Desde o encontro, Ciro e Lula mudaram o tom ao se referirem um ao outro e cessaram os ataques e alfinetadas. Os dois tiveram uma relação próxima, principalmente no primeiro governo do ex-presidente, quando o hoje pedetista foi ministro da Integração Nacional. O ex-presidente costumava exaltar a postura leal do ex-subordinado durante a crise do mensalão, em 2005, o primeiro grande desgaste da era petista.

Com o correr dos anos, mantiveram o contato, apesar de alguns ataques pontuais. O clima entre eles, porém, se deteriorou ao longo da eleição de 2018. Lula era o candidato do PT, chegou a ser inscrito na Justiça Eleitoral, mas foi impedido de concorrer por causa da condenação na Lava-Jato no caso do tríplex do Guarujá.

Os petistas chegaram a oferecer a Ciro a possibilidade ser vice de Lula para depois que ocorresse o indeferimento — desta forma, o pedetista assumiria a cabeça da chapa. Ciro classificou a oferta, entre outros termos, de “aberração” e “papelão” e disse que não aceitaria ser um “vice de araque”.

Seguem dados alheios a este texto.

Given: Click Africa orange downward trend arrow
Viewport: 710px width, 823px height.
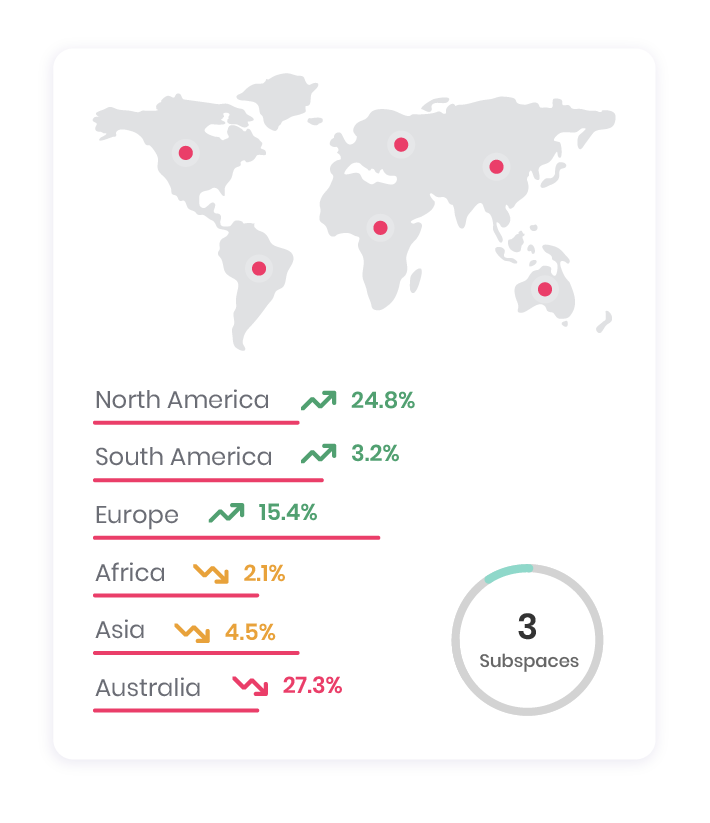Looking at the screenshot, I should (211, 573).
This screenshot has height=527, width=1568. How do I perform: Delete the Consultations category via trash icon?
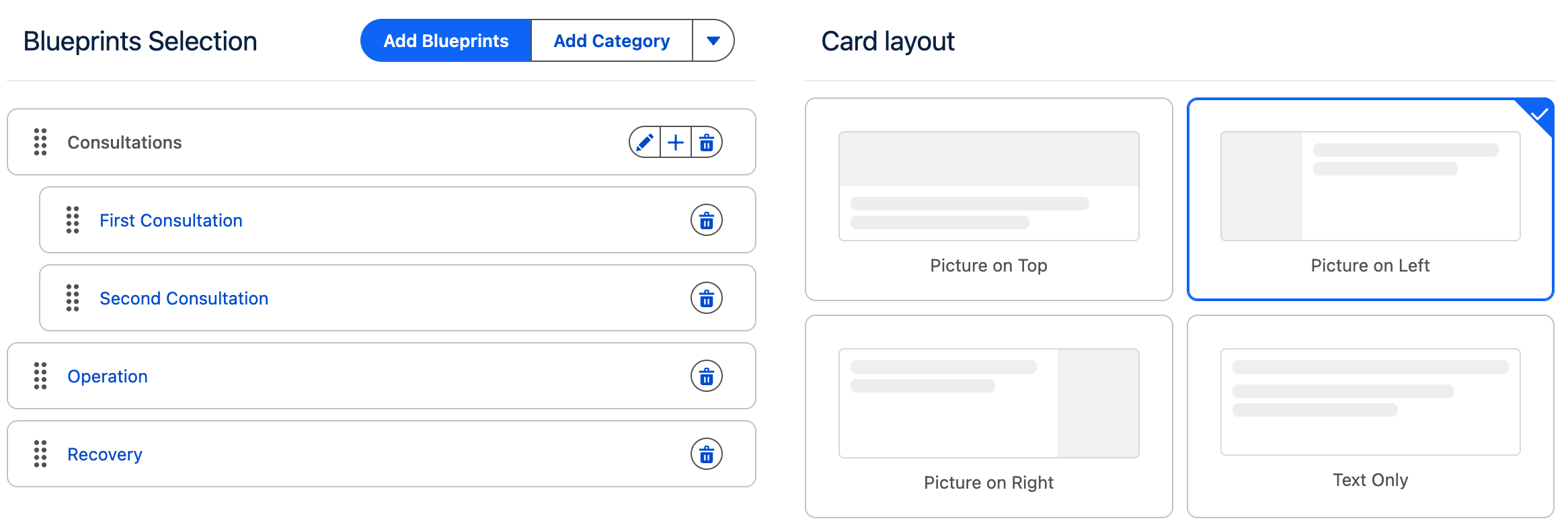click(x=707, y=143)
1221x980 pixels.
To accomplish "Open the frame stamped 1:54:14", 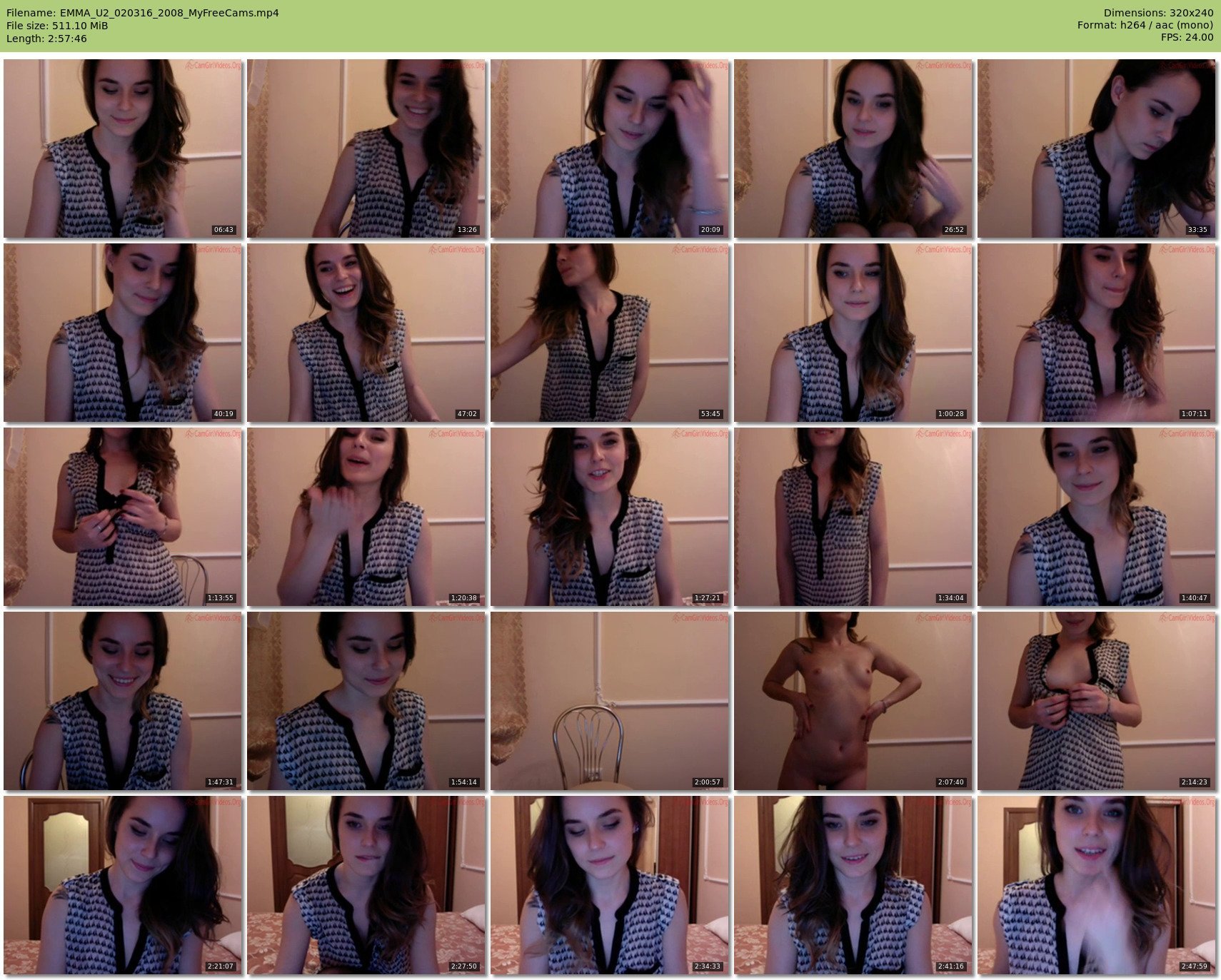I will (366, 701).
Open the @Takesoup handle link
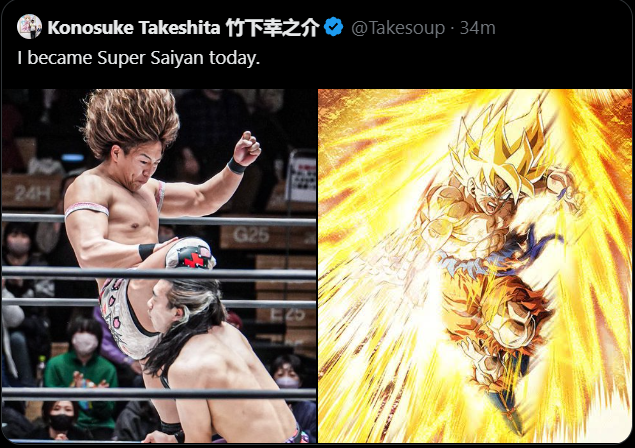The image size is (635, 448). [x=398, y=28]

Na mesma campanha, o ex-presidenciável do PDT também se irritou com a manobra realizada pelo PT para tirar a candidatura de Marília Arraes ao governo de Pernambuco, em favor de apoio à reeleição de Paulo Câmara. Por esse acordo, o PSB desistiu de fechar uma aliança com Ciro na eleição presidencial. O então candidato chamou a manobra de “providência golpista”.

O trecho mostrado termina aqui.